■ **Entries provided**:
-*-
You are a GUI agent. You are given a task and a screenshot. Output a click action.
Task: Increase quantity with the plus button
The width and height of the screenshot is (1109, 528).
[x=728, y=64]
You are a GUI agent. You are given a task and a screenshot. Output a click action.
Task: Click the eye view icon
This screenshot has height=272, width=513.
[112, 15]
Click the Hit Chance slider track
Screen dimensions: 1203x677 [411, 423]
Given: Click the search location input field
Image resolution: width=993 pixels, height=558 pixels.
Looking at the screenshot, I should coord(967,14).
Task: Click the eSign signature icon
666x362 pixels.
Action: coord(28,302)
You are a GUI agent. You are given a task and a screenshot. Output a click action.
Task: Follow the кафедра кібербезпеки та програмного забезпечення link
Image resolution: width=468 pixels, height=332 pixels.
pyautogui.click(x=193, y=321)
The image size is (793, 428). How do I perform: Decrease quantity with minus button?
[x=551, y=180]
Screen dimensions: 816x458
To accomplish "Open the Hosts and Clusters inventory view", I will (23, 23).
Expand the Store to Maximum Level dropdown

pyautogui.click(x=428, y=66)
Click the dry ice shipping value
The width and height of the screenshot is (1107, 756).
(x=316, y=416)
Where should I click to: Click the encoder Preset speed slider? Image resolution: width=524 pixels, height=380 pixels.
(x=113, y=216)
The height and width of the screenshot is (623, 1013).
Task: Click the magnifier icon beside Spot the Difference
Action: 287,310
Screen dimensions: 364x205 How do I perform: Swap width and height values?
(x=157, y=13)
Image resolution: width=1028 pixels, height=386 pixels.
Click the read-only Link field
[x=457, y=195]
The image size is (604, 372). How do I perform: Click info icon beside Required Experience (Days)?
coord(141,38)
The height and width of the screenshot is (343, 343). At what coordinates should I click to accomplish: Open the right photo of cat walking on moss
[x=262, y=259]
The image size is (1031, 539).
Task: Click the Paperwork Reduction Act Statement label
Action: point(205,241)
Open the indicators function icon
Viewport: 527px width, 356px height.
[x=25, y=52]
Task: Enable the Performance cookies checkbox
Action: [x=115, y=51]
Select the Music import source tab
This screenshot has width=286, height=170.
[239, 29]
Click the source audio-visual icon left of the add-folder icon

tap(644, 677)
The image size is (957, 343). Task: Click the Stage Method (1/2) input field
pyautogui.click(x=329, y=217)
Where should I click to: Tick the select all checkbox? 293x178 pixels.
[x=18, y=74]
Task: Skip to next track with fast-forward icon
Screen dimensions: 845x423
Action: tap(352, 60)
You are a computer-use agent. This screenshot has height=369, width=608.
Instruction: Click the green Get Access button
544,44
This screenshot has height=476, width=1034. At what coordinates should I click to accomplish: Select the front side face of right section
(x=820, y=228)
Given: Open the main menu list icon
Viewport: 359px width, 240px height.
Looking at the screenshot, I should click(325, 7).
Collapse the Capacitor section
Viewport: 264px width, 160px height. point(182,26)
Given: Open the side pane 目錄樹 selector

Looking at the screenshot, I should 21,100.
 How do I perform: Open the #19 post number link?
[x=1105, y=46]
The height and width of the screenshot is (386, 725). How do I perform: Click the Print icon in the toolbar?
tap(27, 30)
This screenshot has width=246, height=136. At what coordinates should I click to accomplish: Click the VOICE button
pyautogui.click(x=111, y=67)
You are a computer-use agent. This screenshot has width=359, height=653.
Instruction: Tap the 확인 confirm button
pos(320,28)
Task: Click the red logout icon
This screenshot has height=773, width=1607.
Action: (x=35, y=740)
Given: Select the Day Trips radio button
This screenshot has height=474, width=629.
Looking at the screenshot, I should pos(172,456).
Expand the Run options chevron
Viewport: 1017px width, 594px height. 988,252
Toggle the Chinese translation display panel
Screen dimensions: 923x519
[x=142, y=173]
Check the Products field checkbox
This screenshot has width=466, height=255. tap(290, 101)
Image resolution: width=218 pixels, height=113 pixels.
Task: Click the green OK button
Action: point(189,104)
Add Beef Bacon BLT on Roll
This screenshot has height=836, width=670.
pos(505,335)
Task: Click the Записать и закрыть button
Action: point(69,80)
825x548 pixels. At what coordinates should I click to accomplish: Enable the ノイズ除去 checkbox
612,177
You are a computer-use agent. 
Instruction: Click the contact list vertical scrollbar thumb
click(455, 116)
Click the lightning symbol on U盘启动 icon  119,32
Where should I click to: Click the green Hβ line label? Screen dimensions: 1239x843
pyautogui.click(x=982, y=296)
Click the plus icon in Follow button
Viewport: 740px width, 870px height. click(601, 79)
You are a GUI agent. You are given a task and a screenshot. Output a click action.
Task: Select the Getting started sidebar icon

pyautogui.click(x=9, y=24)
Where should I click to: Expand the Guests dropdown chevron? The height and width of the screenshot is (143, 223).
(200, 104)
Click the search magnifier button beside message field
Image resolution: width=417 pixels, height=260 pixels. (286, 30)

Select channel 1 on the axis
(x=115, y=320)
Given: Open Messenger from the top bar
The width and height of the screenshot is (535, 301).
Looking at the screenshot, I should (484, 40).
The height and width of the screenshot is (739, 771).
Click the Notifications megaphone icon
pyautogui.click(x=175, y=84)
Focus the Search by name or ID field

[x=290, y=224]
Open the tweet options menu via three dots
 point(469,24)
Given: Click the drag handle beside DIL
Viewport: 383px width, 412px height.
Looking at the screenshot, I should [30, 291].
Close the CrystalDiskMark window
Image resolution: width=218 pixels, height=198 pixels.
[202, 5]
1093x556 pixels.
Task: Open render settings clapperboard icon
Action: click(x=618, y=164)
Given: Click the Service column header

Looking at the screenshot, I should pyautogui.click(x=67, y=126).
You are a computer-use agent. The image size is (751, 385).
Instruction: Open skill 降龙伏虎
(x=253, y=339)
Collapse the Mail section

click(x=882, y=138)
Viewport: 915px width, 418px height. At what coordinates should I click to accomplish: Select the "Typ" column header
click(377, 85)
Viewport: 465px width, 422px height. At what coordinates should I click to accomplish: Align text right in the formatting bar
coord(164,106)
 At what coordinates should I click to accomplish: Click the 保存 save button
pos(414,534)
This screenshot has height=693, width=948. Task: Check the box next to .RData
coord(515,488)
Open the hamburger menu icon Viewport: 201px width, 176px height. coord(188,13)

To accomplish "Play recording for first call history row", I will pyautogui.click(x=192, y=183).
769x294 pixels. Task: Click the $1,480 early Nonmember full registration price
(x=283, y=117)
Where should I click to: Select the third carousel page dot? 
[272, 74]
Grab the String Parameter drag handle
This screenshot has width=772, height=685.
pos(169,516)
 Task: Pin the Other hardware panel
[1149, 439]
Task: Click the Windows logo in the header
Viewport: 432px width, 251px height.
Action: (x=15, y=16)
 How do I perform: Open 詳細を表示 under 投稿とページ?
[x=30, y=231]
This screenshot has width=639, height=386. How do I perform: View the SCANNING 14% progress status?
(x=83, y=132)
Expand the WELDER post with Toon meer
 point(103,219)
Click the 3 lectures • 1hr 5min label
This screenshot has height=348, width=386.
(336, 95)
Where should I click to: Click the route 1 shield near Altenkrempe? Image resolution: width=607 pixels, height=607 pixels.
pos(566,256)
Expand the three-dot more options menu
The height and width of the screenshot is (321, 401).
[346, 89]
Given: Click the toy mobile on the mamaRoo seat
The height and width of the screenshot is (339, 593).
-*-
■ **Activity**: Write out exactly those lines running from the line with "Grab the String Parameter drag handle" to the end of the data above, the first and last included.

■ **Exercise result**:
Grab the String Parameter drag handle
This screenshot has width=772, height=685.
pos(169,516)
 Task: Pin the Other hardware panel
[1149, 439]
Task: Click the Windows logo in the header
Viewport: 432px width, 251px height.
Action: (x=15, y=16)
 How do I perform: Open 詳細を表示 under 投稿とページ?
[x=30, y=231]
This screenshot has width=639, height=386. How do I perform: View the SCANNING 14% progress status?
(x=83, y=132)
Expand the WELDER post with Toon meer
 point(103,219)
Click the 3 lectures • 1hr 5min label
This screenshot has height=348, width=386.
(336, 95)
Where should I click to: Click the route 1 shield near Altenkrempe? Image resolution: width=607 pixels, height=607 pixels.
pos(566,256)
Expand the three-dot more options menu
The height and width of the screenshot is (321, 401).
[346, 89]
Given: Click the toy mobile on the mamaRoo seat
The height and width of the screenshot is (339, 593).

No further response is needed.